The pipeline processing components are interconnected with a pub/sub engine to maximize modularity for agent integration. The core processing components decode documents, chunk text, perform embeddings, apply an On-Device SLM/LLM, call a LLM API, and generate LM predictions.
The processing showcases the reliability and efficiences of GraphRAG algorithms which can capture contextual language flags that are missed in conventional RAG approaches. Graph querying algorithms enable retrieving not just relevant knowledge but language cues essential to understanding semantic uses unique to a text corpus.

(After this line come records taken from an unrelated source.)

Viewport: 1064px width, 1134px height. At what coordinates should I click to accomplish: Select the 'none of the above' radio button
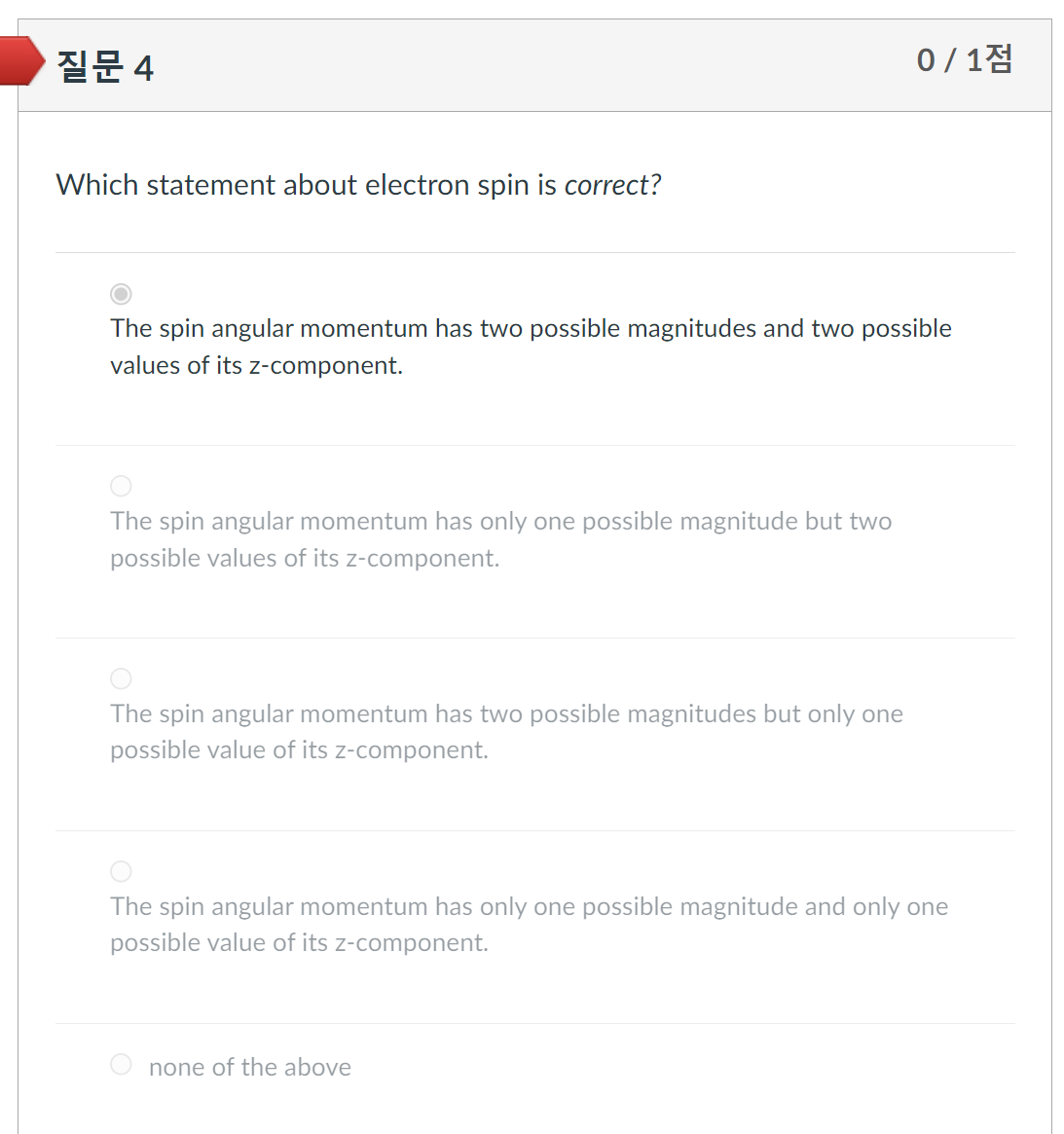click(121, 1064)
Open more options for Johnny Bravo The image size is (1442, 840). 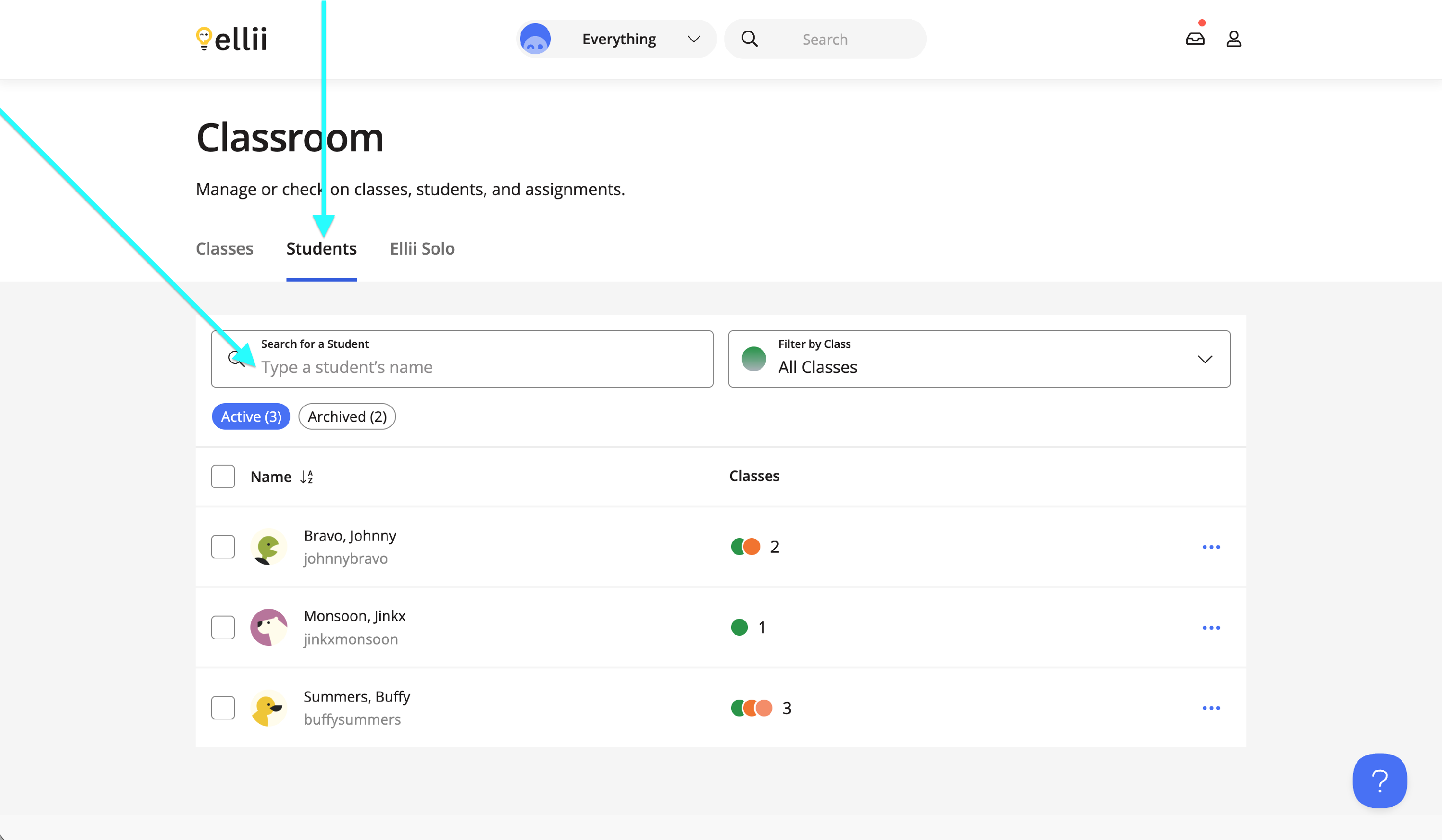1211,547
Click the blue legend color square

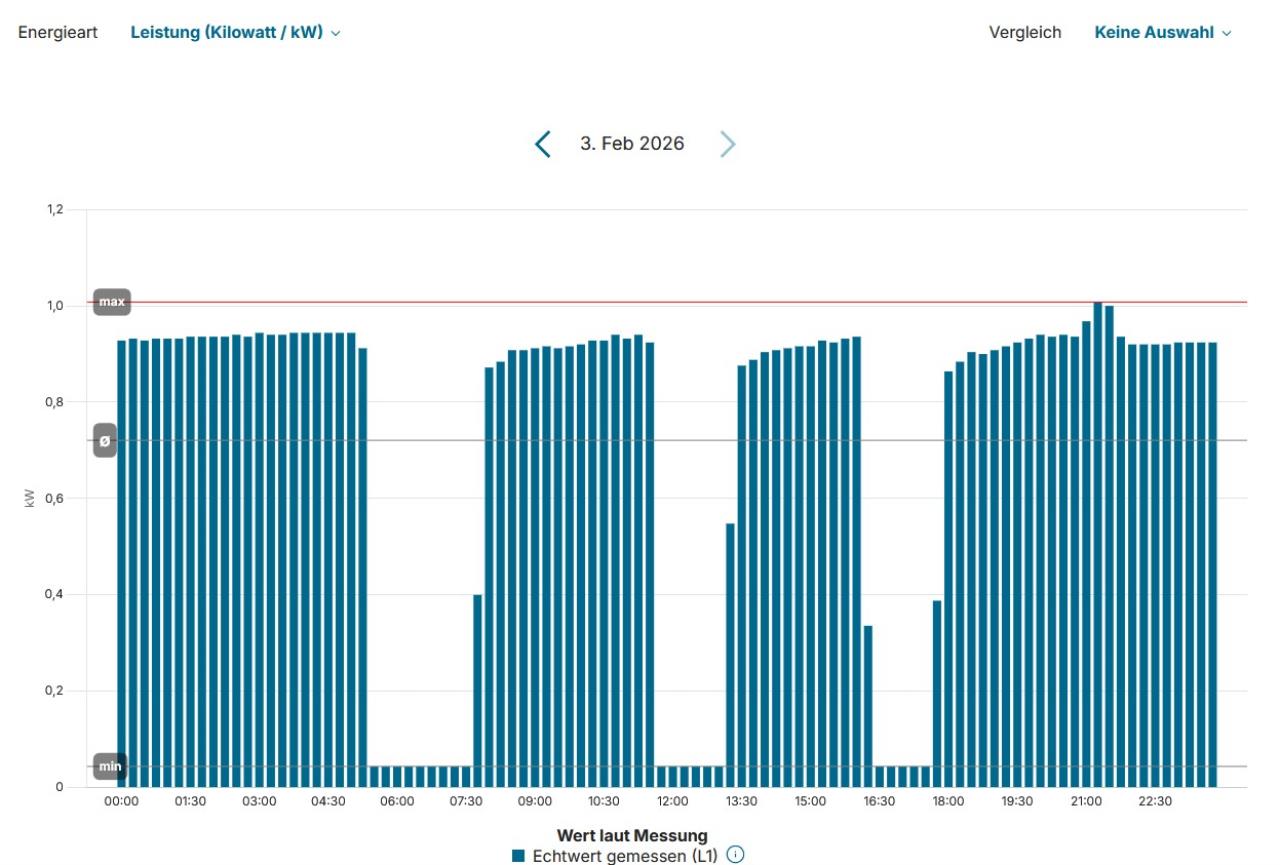(x=518, y=856)
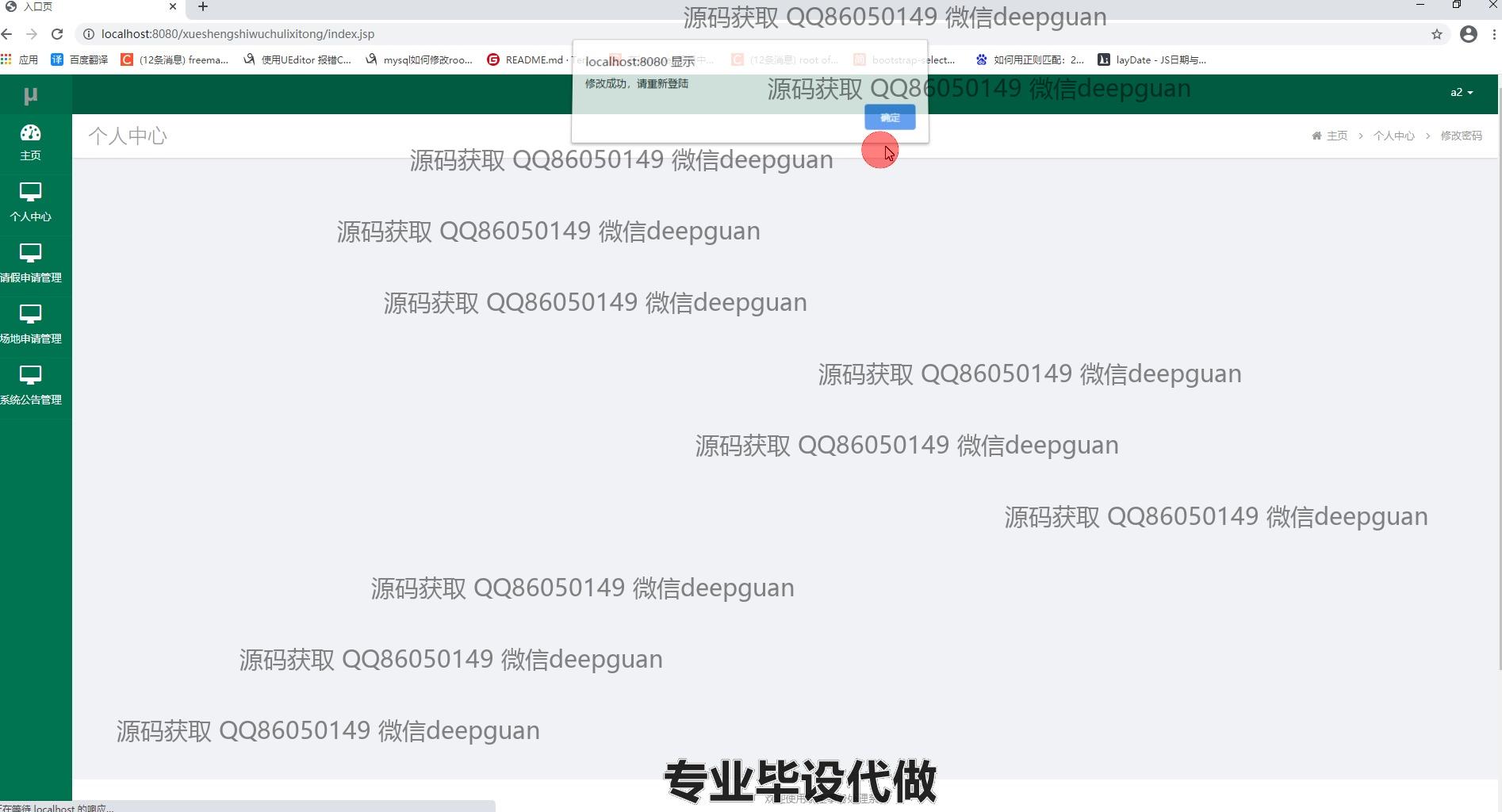The width and height of the screenshot is (1502, 812).
Task: Go back using browser back arrow
Action: click(x=7, y=34)
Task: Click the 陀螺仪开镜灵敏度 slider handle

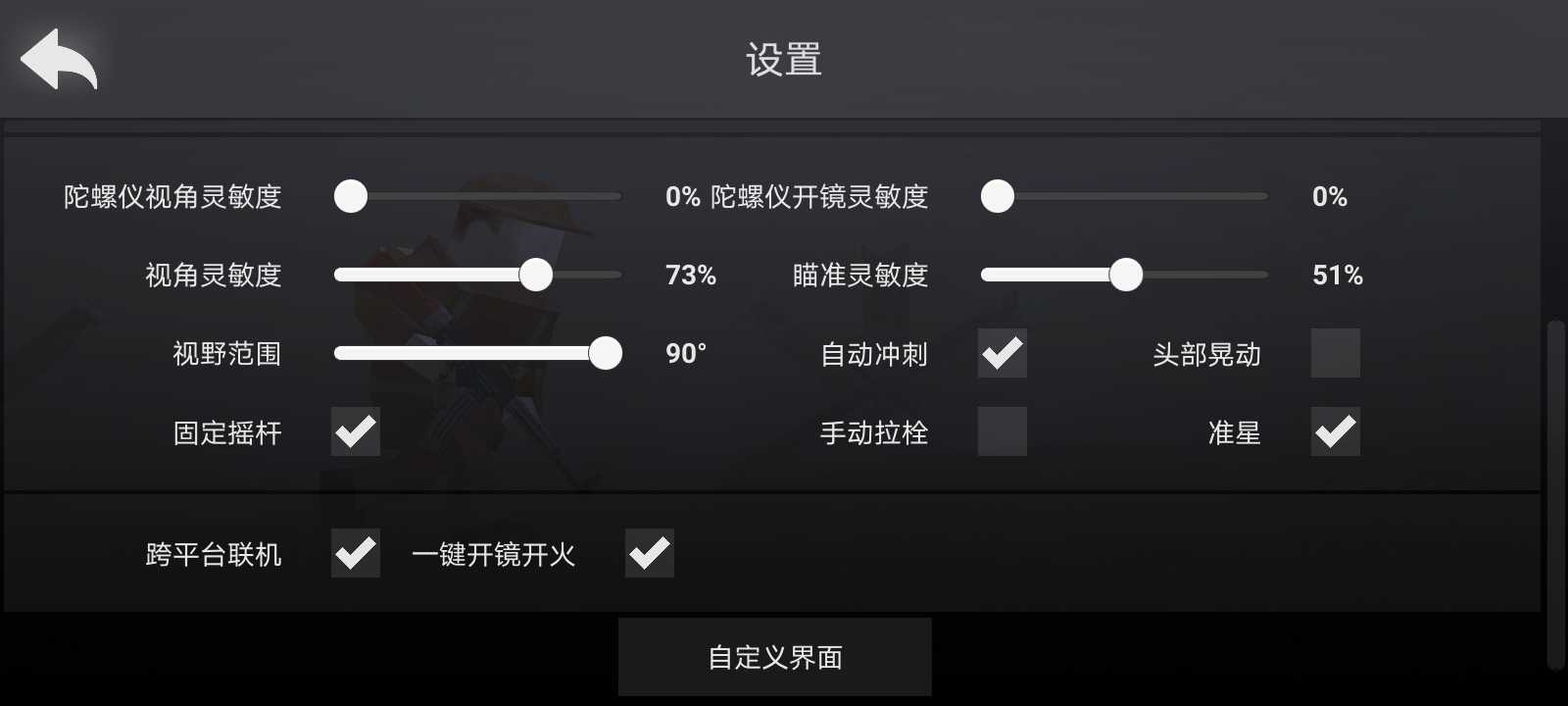Action: [998, 196]
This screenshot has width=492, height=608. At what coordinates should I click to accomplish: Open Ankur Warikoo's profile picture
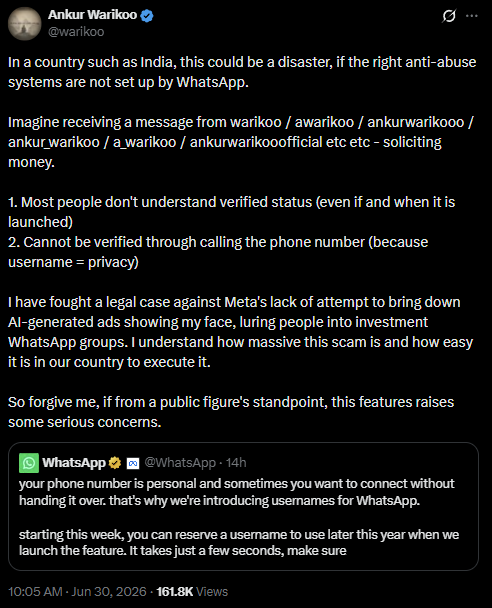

TrustGraph is designed to be modular to support as many Language Models and environments as possible. A natural fit for a modular architecture is to decompose functions into a set modules connected through a pub/sub backbone. [Apache Pulsar](https://github.com/apache/pulsar/) serves as this pub/sub backbone. Pulsar acts as the data broker managing inputs and outputs between modules.
- For processing flows, Pulsar accepts the output of a processing module and queues it for input to the next subscribed module.
- For services such as LLMs and embeddings, Pulsar provides a client/server model. A Pulsar queue is used as the input to the service. When processed, the output is then delivered to a separate queue where a client subscriber can request that output.
The entire architecture, the pub/sub backbone and set of modules, is bundled into a single Python package. A container image with the package installed can also run the entire architecture.
-`kg-extract-definitions` - knowledge extractor - examines text and produces graph edges. describing discovered terms and also their defintions. Definitions are derived using the input documents.
-`pdf-decoder` - Takes a PDF doc and emits text extracted from the document. Text extraction from PDF is not a perfect science as PDF is a printable format. For instance, the wrapping of text between lines in a PDF document is not semantically encoded, so the decoder will see wrapped lines as space-separated.
-`ge-write-qdrant` - Takes graph embeddings mappings and records them in the vector embeddings store.